Thursday, November 20, 2008

Spaghetti with Teriyaki Meatballs


I don't remember where, but I recently skimmed over a posted recipe for Asian-style meatballs over spaghetti. It sounded like a nice change of pace, so I came up with this recipe.

I had some meatballs in the freezer that I'd cooked and frozen a few weeks ago. You can make your meatballs from scratch or use frozen pre-cooked meatballs if you like.

I prefer to use the moist ground ginger that comes in a jar in the produce section, but if you like a milder taste, you can use the powdered ground ginger from the spice aisle.


Spaghetti with Teriyaki Meatballs

Meatballs (about 6 per person; use your own judgment)
1 (20 oz.) can chunk pineapple, liquid (juice or syrup) drained and reserved
1/4 cup soy sauce
2 Tablespoons brown sugar, packed
1 Tablespoon corn starch
1 teaspoon garlic powder
1 teaspoon dry mustard powder
1 teaspoon ground ginger, either powdered or fresh ground
1/4 teaspoon black pepper
1 carrot, either shredded or thinly sliced with a vegetable peeler
1/2 cup green onions, sliced
1 pound spaghetti, cooked per package directions

Cook meatballs from scratch or heat precooked meatballs per package directions.
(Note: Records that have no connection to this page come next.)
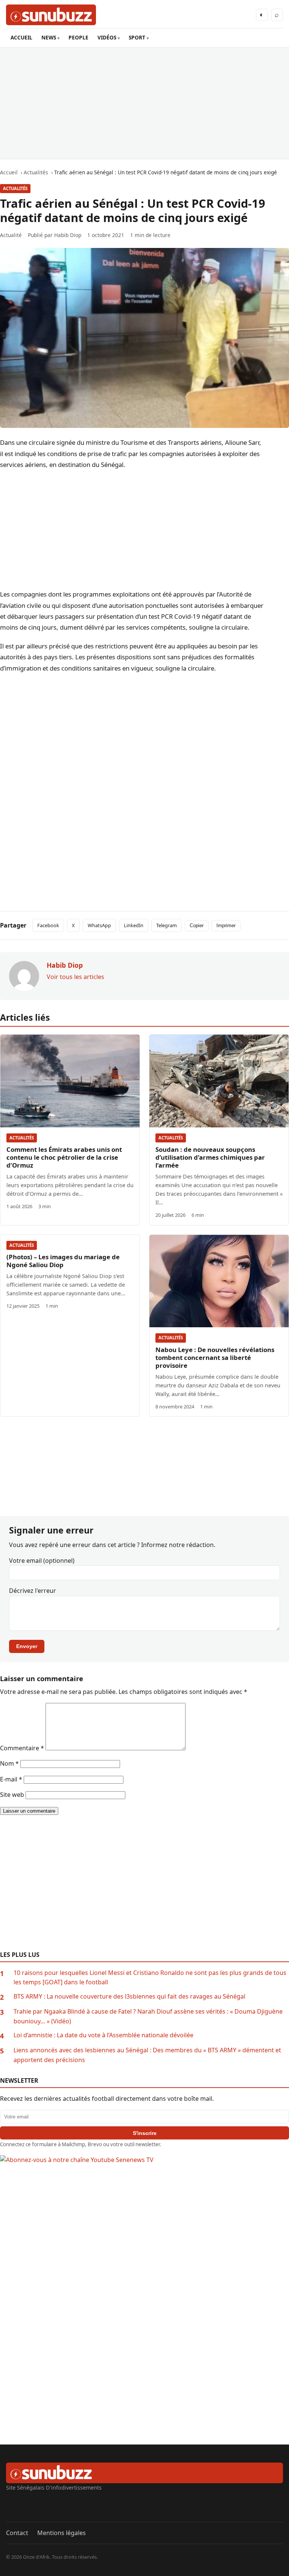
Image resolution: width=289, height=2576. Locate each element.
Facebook (48, 925)
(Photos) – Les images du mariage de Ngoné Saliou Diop (63, 1260)
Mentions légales (61, 2533)
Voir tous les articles (75, 977)
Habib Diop (67, 235)
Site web (12, 1794)
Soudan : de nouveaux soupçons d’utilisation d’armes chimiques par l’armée (210, 1157)
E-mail (11, 1779)
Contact (17, 2533)
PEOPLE (78, 37)
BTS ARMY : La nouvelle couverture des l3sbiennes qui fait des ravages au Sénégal (129, 1996)
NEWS (48, 37)
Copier (197, 925)
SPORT (137, 37)
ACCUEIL (21, 37)
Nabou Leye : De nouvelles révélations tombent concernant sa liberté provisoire (214, 1357)
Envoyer (26, 1646)
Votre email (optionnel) (42, 1560)
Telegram (166, 925)
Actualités (15, 188)
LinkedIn (133, 925)
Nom (9, 1763)
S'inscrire (145, 2133)
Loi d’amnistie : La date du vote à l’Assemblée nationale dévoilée (103, 2035)
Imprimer (226, 925)
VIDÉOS (106, 37)
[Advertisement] (144, 103)
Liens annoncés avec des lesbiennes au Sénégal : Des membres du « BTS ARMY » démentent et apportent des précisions (147, 2055)
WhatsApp (99, 925)
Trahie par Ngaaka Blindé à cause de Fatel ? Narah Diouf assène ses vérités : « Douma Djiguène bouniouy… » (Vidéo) (148, 2016)
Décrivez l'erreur (32, 1590)
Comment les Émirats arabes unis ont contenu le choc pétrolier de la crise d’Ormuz (64, 1157)
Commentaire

Add enough water to reserved juice from pineapple to make one cup. Combine pineapple juice, soy sauce, brown sugar, cornstarch, garlic powder, ground ginger and black pepper in blender. Blend for 1 minute.

Pour mixture into small saucepan. Bring to boil over medium heat, stirring constantly. Boil for one minute or until thickened. Stir in shredded carrot, pineapple chunks and cooked meatballs. Keep warm. (Note that in my pic, the sauce wasn't thick at all. This is because I forgot to take the photo the night we ate this and ended up taking a picture of the leftovers; by then, the sauce had "broken". It still tasted good.)

Cook spaghetti per package directions. Drain and return to pan. Add sauce and meatballs, then stir until well-coated. Transfer to serving dish(es) and top with sliced green onions.

Makes 4 servings.

1 comment:

Leanne said...

This sounds good. I've a freezer full of cooked meatballs and unfortunately everyone's on meatball overload. I've actually broken the last two batches I reheated down, once for chili and once lasagna.

Total mindblock but for some reason I just never thought to cook them with anything other than tomato.